Having the Workers Work It

After the HTTP processing completes, the worker thread in the NIO server builds two objects, one filled with the input data and one empty, to be filled with the output data. It then checks the local part of the original URL to determine whether this is an API request or a request for static content. The assumption is that if the local part matches a certain configurable pattern, this is a request for static content; the remainder of the local part of the URL is mapped to a predefined document root and the retrieved content is served. Any other request is considered an API request.

When an API request is detected, the local part of the URL is again approached and the string between the first and the second slash is extracted. It is then used as the name of the API endpoint to call. Once the API class is instantiated, the worker calls the method show name matches the HTTP Method (converted to lower case); thus, for a GET method in the HTTP request, the .get() method will be called.

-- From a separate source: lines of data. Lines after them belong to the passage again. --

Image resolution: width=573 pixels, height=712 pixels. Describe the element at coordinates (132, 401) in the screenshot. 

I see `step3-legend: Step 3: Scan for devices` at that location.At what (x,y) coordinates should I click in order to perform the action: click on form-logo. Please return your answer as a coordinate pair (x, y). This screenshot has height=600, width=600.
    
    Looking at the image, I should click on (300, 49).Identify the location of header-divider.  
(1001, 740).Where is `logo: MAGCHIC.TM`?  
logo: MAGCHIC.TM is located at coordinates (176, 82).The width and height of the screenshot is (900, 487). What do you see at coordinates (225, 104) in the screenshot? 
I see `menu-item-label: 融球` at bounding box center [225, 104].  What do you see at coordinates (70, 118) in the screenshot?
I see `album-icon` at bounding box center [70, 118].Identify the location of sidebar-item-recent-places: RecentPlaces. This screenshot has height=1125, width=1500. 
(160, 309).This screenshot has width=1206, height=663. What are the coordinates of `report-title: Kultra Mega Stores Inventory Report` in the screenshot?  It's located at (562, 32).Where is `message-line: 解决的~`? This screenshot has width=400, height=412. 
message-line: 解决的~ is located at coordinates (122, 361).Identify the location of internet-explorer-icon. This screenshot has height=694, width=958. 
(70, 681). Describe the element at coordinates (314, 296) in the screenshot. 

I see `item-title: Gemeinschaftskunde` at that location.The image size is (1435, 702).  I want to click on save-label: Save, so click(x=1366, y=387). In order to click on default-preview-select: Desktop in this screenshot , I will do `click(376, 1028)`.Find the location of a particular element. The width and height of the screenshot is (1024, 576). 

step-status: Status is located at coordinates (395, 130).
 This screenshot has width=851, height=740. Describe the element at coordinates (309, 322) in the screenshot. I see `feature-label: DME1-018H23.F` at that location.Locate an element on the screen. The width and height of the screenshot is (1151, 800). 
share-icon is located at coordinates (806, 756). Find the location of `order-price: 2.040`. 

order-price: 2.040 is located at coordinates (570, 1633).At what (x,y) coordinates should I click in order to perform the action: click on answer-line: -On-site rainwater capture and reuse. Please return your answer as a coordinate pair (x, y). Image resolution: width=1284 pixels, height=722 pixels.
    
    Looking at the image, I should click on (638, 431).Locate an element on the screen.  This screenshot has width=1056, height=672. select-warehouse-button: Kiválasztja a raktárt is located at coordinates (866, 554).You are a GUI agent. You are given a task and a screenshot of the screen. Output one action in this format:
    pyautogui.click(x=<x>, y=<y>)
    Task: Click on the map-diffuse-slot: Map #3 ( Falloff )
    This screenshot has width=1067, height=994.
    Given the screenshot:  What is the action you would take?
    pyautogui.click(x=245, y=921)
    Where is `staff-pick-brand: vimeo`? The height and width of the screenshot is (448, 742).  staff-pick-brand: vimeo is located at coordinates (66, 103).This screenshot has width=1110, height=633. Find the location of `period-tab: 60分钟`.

To give the end-user maximum flexibility to build the API, it resides in a separate package from the TCP server and HTTP parser. This means that the worker only knows the name of the class to instantiate at run time, but not at compile time. The worker then uses reflection to be able to instantiate the proper class.

Once the API method returns, the worker calls a predefined method in the reflected API class, e.g. named .onCompletion(). This method returns the output object filled with the proper data. The worker then builds a set of outbound HTTP headers, calculates the Content-Length, adds the just retrieved body and pushes the resulting byte buffer back to the main thread, which picks it up and sends it to the client.